The disc opener  ‘Chains of Hope’  sets both the scene and the thinking behind ‘Sky won’t fall’.  Nimmo says in the liner notes that it’s a statement against the current heads bent over ipads and mobile phones generation,  and indeed it is that, but it’s also a return to great rock riffs and grooves of which ‘Chains’ is very much an example.    It’s the sort of pumping intro that has you expecting to hear Robert Plant or David Coverdale at the end of it.  Nimmo’s voice is more in the direction of Gary Moore, but it’s a belter of an opener nonetheless for Rock fans.  There’s sweat, passion and more than a little whiskey in the delivery of these songs – and they’re all the better for it.


Is this man having fun playing music?

Mention of Gary Moore leads me to note the clear presence inspiration wise of Thin Lizzy on second track up ‘Roll the dice again’ – something of a slightly downtempo take on Lizzy’s ‘Emerald’ although if you know the Lizzy track you’ll know that even down tempo could be fast!  There’s some glorious wailing guitar of the like I haven’t heard in years.  Close my eyes and that could be Brian Robertson soloing.

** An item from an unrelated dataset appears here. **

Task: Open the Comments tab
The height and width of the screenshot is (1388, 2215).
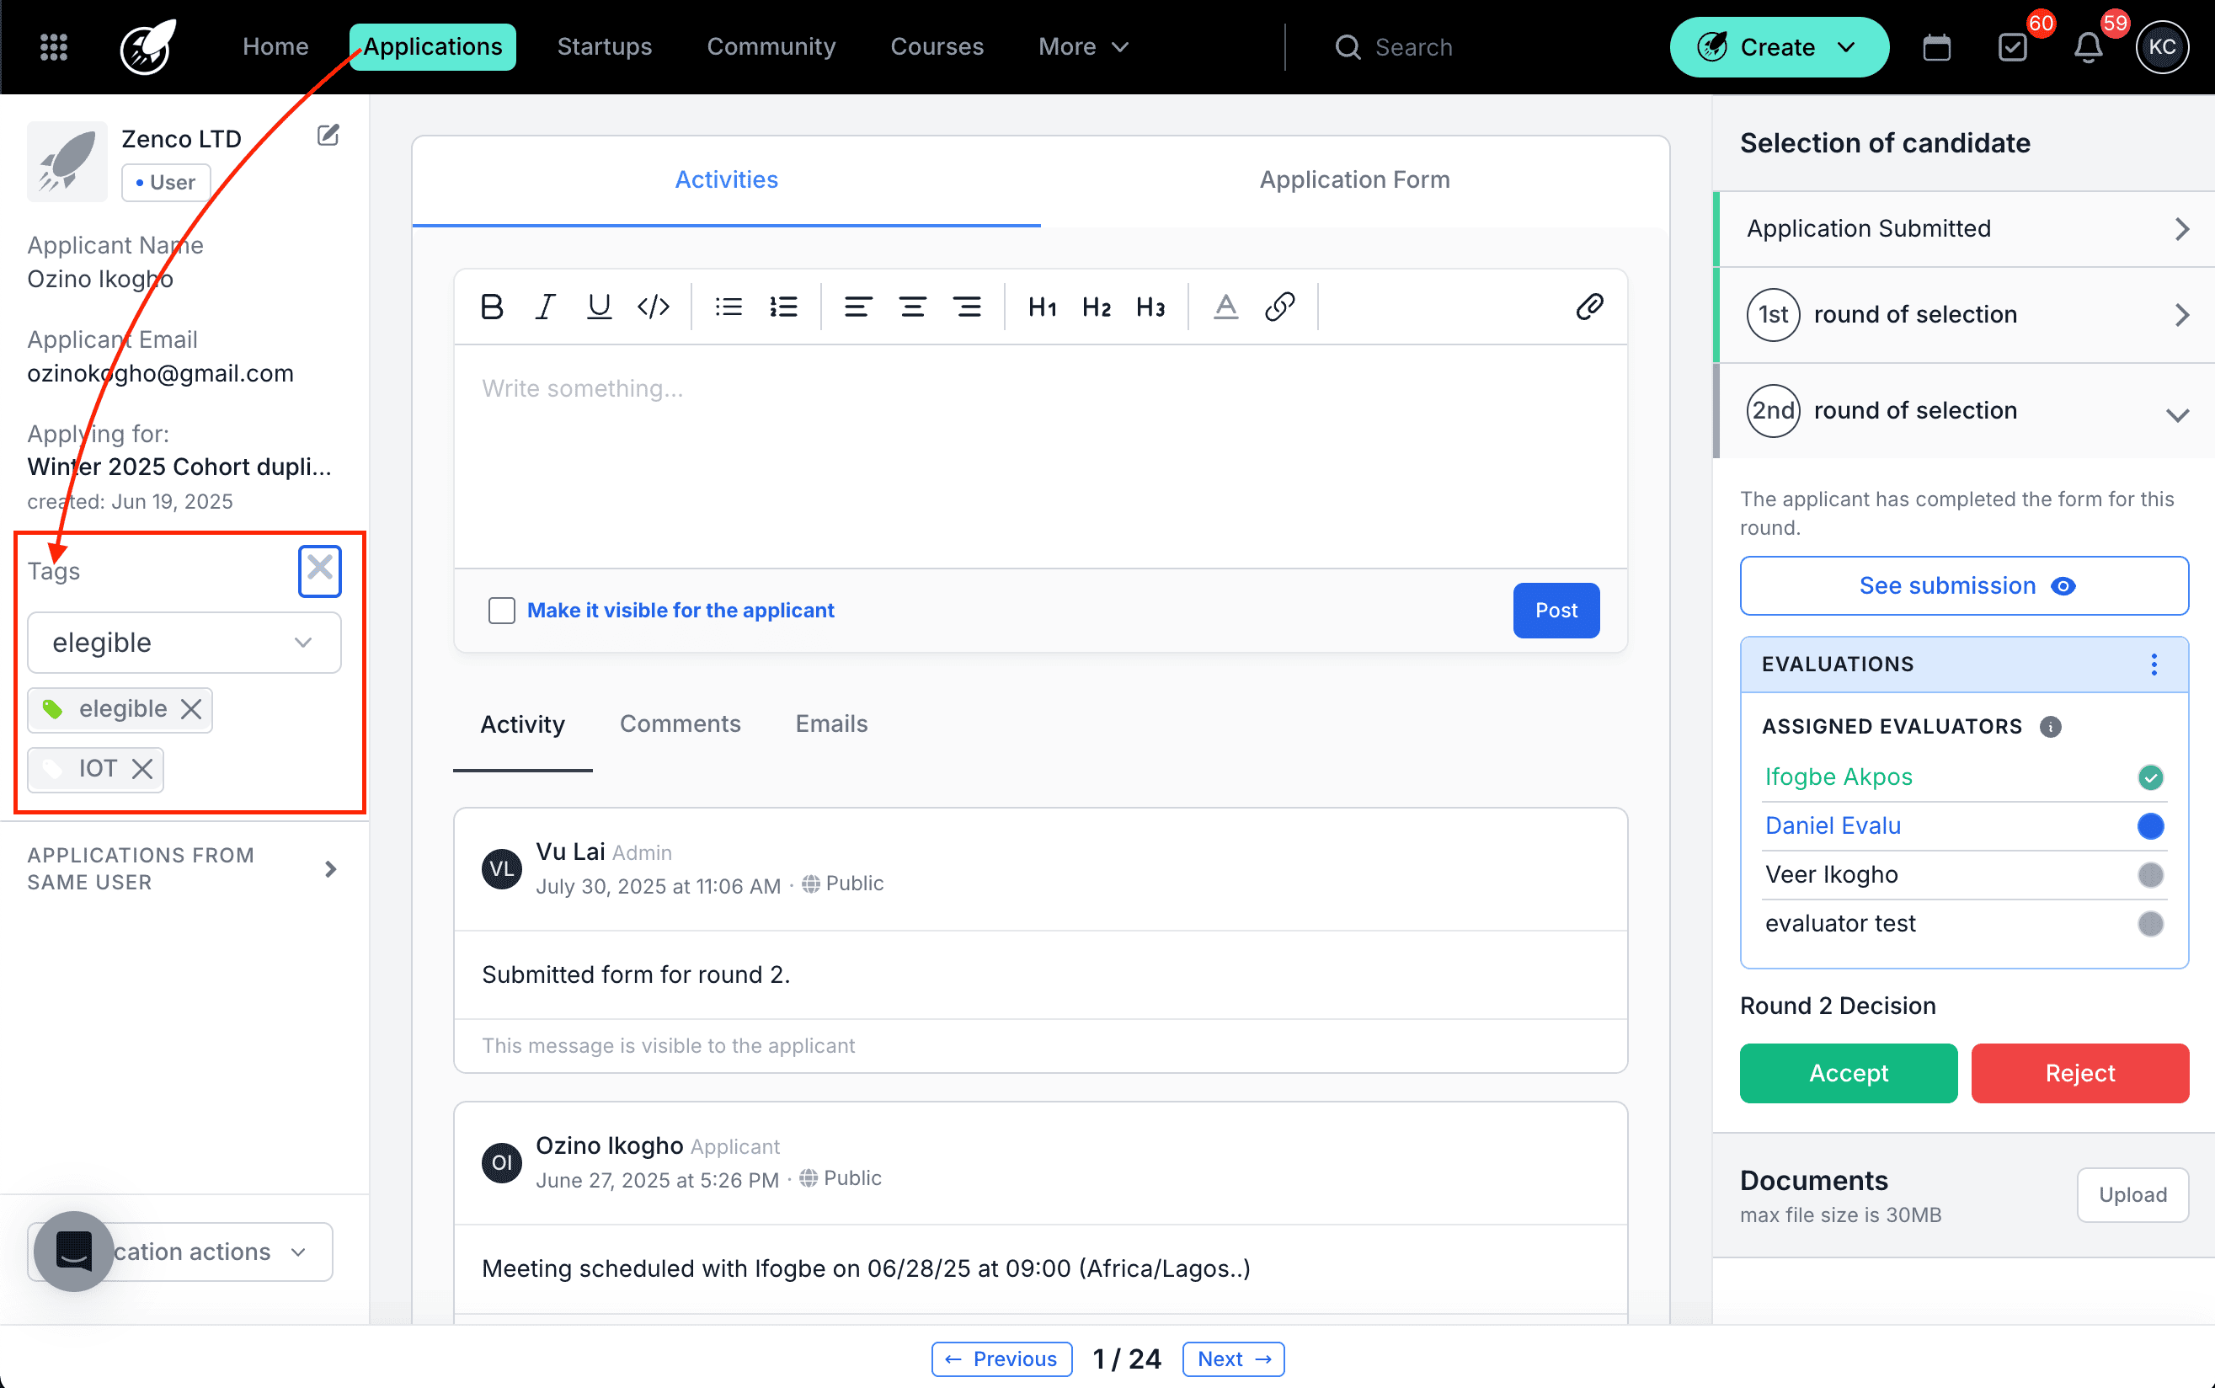Action: (679, 724)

I keep waiting for the other guitar to leap in ala Gorham/Robertson.  My dream is to hear Stevie do this one with brother Alan trading solos.  Now THAT would be sweet.


The tempo slows a little with ‘Change‘ and ‘Running back to you’ but there’s still something 70’s about the sound.  As a slight surprise ‘Walk the thin Line’ takes us down a Country path  with the aid of Lloyd Maines on pedal steel, and with some pleasant backing vocals it works surprisingly well, but please Stevie, no full Country disc.  You’re a rocker!  ‘I’ll pray for you’ is indeed something of a Pop-Rocker that burrows into the brain to ring around for hours afterwards (all in the best possible taste I hasten to add)

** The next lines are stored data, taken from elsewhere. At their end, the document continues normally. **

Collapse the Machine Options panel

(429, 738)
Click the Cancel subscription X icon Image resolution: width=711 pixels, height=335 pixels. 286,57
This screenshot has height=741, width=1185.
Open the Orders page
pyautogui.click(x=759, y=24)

What Nimmo does best though is ROCK in the Bad Company/Whitesnake tradition and ‘Still Hungry’ catches him at his gobsmacking best both musically and lyrically.  “I might be broke, I’m not broken.  I’m still hungry”  Not surprisingly the riffs on this one are superb and as good as anything that came off any hard rock vinyl in the early/mid 1970’s.  I know, I was there squandering my pocket money on Zeppelin and the like in those days.  Not surprisingly, given the constant touring, the band on this disc are sh*t hot too – with some precision drum work from Craig Bacon and spot on throbbing bass runs from Mat Beable.

The real Blues Brothers - Alan & Stevie Nimmo

The real Blues Brothers – Alan & Stevie Nimmo

As with all the best 70’s Rock discs there is a mandatory ballad on offer.  ‘Gambler’s Roll’ doesn’t revolutionize Rock n Roll, but stick with it and you will be rewarded with a beautifully silky solo that lifts the track out of the okay and into the OKAY! League.

Indeed, it’s the musicianship that pulls this disc out of the good and into the great.  That, and the sheer enthusiasm behind every lyric and lick.  The shuffling, busy beat of ‘Lovin’ might do us good’ will have feet tapping from Glasgow to Gelsenkirchen and every venue in between.    He’s a big lad is Stevie Nimmo, but forget the tough exterior, there won’t be a dry eye in any of those venues if he swaps his Les Paul for an acoustic number as sweetly moving as ‘Love you more tonight’.

Did I mention that this disc was recorded in ten days that were somehow shoe-horned out of a busy touring schedule?  It’s a schedule that certainly has the band tight as a ducks you know what, but also a schedule that doesn’t seem to have dampened the enthusiasm of the  big Man or his comrades in musical arms one iota.  When a band’s this good together you really don’t want, or need, a lot of playing around with the music – ‘plug n play’ is perfect.

You possibly think you know what to expect on this release – and you wont be disappointed for sure.   You will though possibly be very pleasantly surprised by the depth and diversity on offer.  So put down those ipads, take your nose out of that cellphone, and don’t be afraid of the real world outside – Sky won’t Fall after all!